Miles seems to have in mind the Brown-headed Cowbird (Molothrus ater) which is
native to most of North America and breeds in the southern United States. Our Southern
Birds explains:
This is the only bird we have in America who neither makes a nest nor cares for its own
young. The female lays her white egg and then, watching her chance, slyly carries it to
the nest of some smaller bird when the home-builders are absent, and leaves it to the care
of more honest and responsible parties. Warblers, Sparrows, and Vireos are all victimized
in this manner; and while some Warblers are bright enough to outwit the imposition by
building a new nest on top of the first, they will not do so if their own eggs are already
placed, but take upon themselves the extra task of hatching and rearing the young Cowbird.
(113-4)
Miles goes on to say that the young Cowbird, larger and more demanding than the
"rightful nestlings," often receives more food at their expense.
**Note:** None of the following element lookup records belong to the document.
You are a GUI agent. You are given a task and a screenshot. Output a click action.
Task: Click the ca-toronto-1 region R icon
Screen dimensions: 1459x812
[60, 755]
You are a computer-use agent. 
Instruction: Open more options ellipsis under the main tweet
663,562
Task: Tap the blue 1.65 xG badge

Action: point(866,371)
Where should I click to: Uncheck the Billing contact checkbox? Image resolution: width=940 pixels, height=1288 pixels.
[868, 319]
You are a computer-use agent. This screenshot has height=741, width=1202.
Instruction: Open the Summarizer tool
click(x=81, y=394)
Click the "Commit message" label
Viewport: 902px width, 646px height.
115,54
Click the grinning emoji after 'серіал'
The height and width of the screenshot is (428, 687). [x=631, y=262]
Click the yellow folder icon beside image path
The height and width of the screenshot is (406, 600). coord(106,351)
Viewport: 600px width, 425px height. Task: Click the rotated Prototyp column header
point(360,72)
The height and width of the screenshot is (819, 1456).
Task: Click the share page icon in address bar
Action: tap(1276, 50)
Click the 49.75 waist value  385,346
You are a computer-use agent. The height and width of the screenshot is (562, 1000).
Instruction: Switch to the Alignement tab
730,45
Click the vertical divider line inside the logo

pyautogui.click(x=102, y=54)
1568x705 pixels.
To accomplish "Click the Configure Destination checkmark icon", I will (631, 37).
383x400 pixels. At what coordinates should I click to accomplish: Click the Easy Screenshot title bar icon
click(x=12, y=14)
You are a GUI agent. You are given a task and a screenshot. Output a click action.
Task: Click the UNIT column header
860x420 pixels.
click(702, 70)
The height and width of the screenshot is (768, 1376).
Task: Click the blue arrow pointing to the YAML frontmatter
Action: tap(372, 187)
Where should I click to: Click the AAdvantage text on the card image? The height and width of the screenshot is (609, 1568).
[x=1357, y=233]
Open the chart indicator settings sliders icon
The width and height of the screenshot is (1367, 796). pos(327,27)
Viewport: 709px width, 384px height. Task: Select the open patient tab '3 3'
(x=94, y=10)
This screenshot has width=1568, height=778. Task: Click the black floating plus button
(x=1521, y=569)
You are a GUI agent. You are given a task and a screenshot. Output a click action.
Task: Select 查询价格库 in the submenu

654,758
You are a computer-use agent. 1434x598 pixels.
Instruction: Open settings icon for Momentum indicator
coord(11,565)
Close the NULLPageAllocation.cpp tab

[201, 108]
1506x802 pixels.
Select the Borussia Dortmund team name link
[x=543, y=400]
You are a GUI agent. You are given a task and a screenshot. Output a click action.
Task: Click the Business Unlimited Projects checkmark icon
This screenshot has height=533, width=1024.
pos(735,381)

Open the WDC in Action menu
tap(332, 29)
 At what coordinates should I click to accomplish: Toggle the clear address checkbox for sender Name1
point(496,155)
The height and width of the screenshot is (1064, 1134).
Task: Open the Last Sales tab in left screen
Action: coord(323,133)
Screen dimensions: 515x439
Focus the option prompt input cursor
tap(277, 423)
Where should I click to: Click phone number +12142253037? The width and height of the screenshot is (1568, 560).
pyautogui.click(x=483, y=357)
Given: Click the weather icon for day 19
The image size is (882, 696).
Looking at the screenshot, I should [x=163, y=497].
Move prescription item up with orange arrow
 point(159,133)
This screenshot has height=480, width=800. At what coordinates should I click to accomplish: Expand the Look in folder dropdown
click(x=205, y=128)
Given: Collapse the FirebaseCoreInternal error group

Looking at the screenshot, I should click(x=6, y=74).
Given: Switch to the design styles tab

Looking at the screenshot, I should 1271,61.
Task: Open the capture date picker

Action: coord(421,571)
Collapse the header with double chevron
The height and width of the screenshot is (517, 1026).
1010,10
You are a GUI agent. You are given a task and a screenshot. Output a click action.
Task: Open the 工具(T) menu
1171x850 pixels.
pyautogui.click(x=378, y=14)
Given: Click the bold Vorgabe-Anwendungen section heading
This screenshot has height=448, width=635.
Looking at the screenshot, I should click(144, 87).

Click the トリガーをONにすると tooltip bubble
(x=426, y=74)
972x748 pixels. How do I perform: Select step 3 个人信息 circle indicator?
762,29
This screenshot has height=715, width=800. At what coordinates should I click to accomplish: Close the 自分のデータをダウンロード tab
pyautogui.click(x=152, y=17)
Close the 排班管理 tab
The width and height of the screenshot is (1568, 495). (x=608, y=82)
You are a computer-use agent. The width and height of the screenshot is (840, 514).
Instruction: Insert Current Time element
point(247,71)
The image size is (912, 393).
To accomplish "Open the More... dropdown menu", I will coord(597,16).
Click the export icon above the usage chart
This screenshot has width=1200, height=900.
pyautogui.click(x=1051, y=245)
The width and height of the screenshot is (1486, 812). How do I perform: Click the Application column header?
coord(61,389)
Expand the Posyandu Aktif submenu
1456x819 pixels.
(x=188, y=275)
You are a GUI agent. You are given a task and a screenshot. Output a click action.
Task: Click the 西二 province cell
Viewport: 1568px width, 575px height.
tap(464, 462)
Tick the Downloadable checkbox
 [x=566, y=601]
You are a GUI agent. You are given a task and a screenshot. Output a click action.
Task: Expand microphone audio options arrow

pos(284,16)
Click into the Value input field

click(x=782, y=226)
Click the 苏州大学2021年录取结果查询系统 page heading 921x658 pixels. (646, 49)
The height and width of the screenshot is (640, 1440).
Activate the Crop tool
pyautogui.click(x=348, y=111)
She allows her
contempt for the bird to overcome her scientific objectivity as she provides the following
explanation of the bird's name: "They are oftenest seen walking about singly or in
promiscuous groups among cows in pasture" (114). Ornithologists now explain
the species' unusual breeding habits in terms of their parasitic relationship with roving
herds of livestock; cowbirds feed on insects that follow bison, cattle, etc., and thus
cannot maintain stationary nests of their own.